### Passage to read
★ ★ ★ ★
How to avoid tables being split between pages in a Document

Solution 1:

Document tree

If you look closely on the structure of a Google Doc, you'll notice that it is a tree data structure and not a document in a broader sense (though one might argue that chapter/section/paragraph is also a tree-like structure).

I suspect the abovementioned is the reason why the API lacks in page related methods - although they are likely be to added in the future

Since the document is a tree, the problem of determining when a page split occures can be reduced to calculating the point when the sum of child heights overflows the page height.

Problem subdivision

To correctly get the spot at which the split will occure (and keep track of such elements), we need to solve several subproblems:

  1. Get the height, width and margins of a page
  2. Traverse elements, keeping track of total height. At each step:
    1. Calculate full height of the element.
    2. Add the height to total, check if overflow happened.
    3. If total overflows page height, the last outermost (closest to root) element is guaranteed to be split. Add the element to list, cache the overflow and reset the total (new page).

Observations

  1. When a PageBreak is encountered, total counter can be reset as the next element will be at the top (offset by overflow). Note that as PageBreak is not standalone (it is wrapped into Paragraph or ListItem), it can be encountered at any time.
  2. Only the highest TableCell in a TableRow counts towards total height.
  3. Some elements inherit from ContainerElement, meaning their height equals to sum of their children heights + top and bottom margins.
★ ★ ★ ★
### Material
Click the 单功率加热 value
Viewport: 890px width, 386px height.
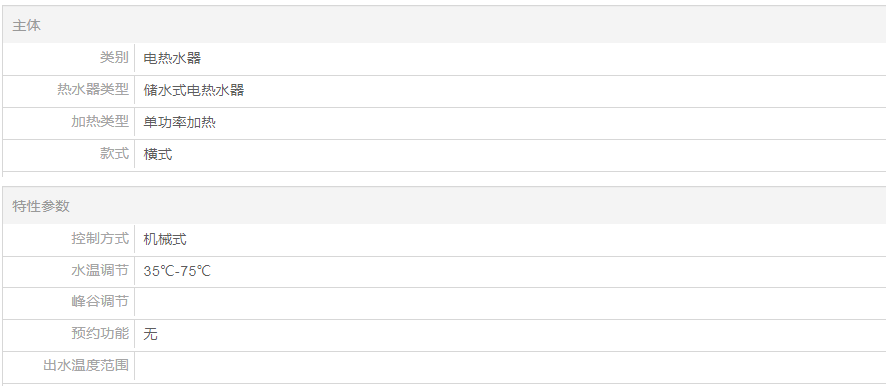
★ ★ ★ ★
### Required task
In the piece on keeping tables from splitting between pages, which TableCell in a TableRow counts toward the total height?

### Solution below
Only the highest TableCell in the row counts toward the total height.